Opinion

Required reading

The Unnamed

by Joshua Ferris (Little, Brown)

For a much-anticipated follow-up to his acclaimed debut, the office satire “Then We Came to the End,” Ferris takes a walk. High-powered Manhattan attorney Tim Farnsworth has it all: loving family, real estate, prestigious law partnership. But there’s disorder in the court when he comes down with a mysterious afflcition that causes him to drop whatever he’s doing and go for miles-long walks. Sometimes he stops from exhaustion, sometimes he calls his wife for a ride home. Ferris has created an unusual and original way to look at marriage and family, work and obsession.

The Last Train from Hiroshima

The Survivors Look Back

by Charles Pellegrino (Henry Holt)

The recent death of Tsutomu Yamaguchi, a rare survivor of the atomic bombings of Hiroshima and Nagasaki, makes it all the more urgent that survivors’ stories are heard. Parts of “Last Train” are, not surprisingly, difficult to read. One man describes the radiation sickness he immediately felt “like bites from a thousand little rats’ teeth.” Pelligrino interviewed 30 “double survivors,” including the last interview with Yamaguchi, who was at ground zero both times.

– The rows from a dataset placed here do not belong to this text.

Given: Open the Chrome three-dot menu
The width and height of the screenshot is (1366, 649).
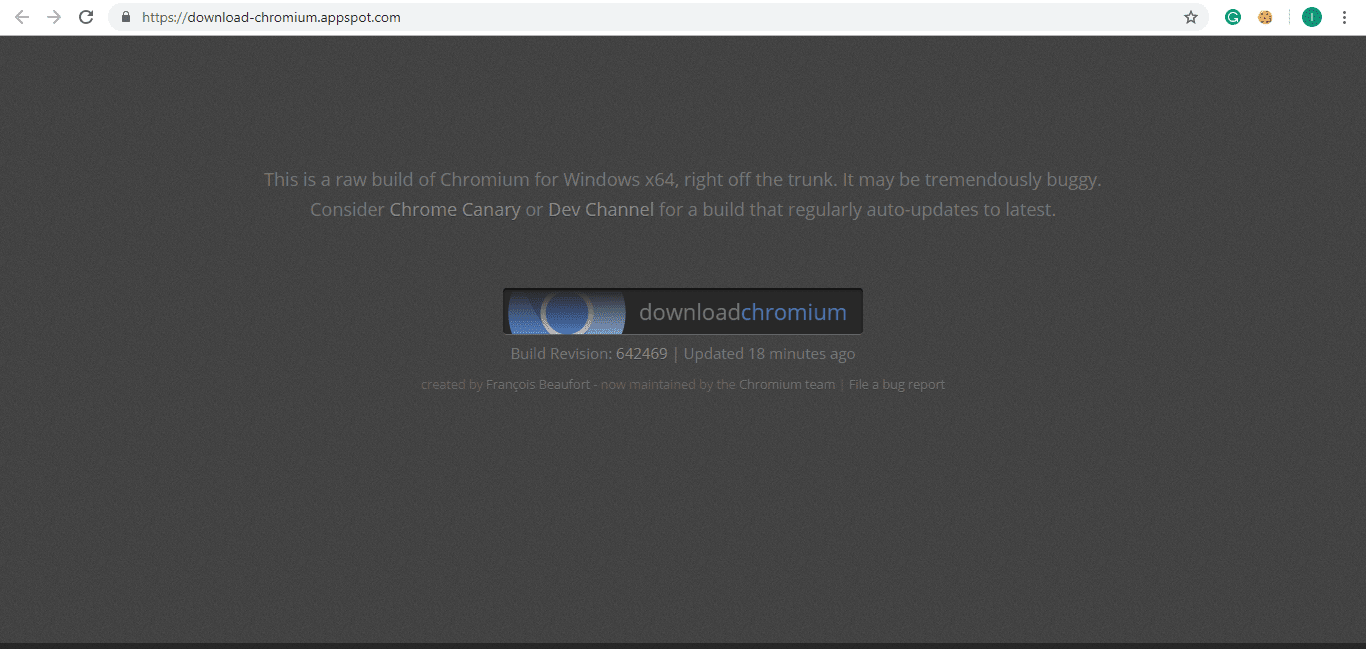Looking at the screenshot, I should [x=1344, y=17].
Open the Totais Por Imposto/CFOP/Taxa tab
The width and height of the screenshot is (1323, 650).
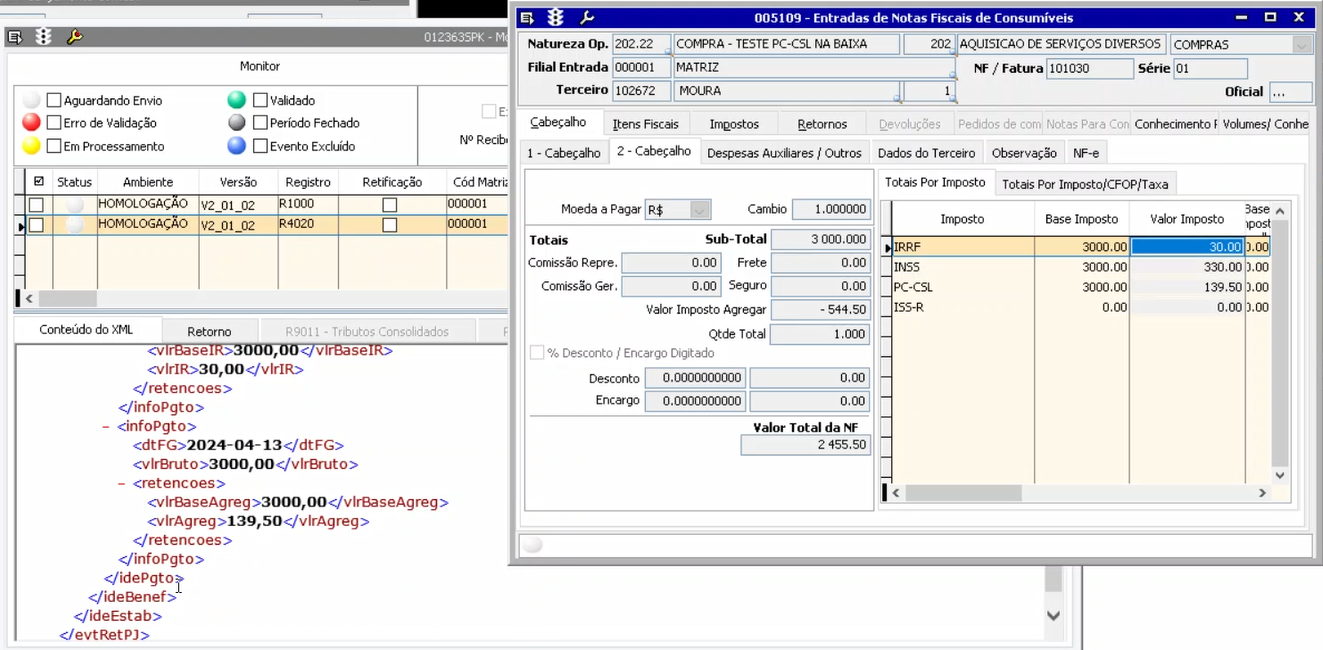(x=1084, y=184)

The Only Thing Worth Dying For

How Eleven Green Berets Forged a New Afghanistan

by Eric Blehm (HarperCollins)

Blehm’s real-life thriller follows the very start of the war with a brave small group of Special Operations forces battling al Qaeda in Afghanistan. They were dropped behind enemy lines and tasked with fomenting a tribal revolt to help defeat the Taliban. Joining forces with then little-known returning exile Hamid Karzai, they succeeded, but with all 11 men either dead or wounded. “The Only Thing” shows us what it’s like in Afghanistan’s harsh landscape and how our courageous troops do their job.

Princess Noire

The Tumultuous Reign of Nina Simone

by Nadine Cohodas (Pantheon)

Jazz and soul singer Nina Simone lived a tumultuous life during tumultuous times. Born Eunice Waymon, she adopted the stage name at 21, to keep her mother from discovering what kind of music she was singing. Simone came of age during the Civil Rights movement and was a devoted activist. Her music reflected that, with songs such as “Mississippi Goddam,” her response to Medgar Evans’ murder and the bombing of the Sixteenth Street Baptist Church.

Toy Instruments

Design, Nostalgia, Music

by Eric Schneider (Mark Batty Publisher)

Mostly a photo book, this 5-by-5-inch collection is full of wacky vintage electronic musical gizmos and gadgets made to appeal to kids, but now highly valued by grown-up collectors. Schneider is one of those collectors, admitting to owning at least 250 boxes of toy instruments. The toys include a circa-1954 “Electronovox Electronic Organ,” which transmitted through AM radios, and Mattel’s “Bee Gees Rhythm Machine” from 1978.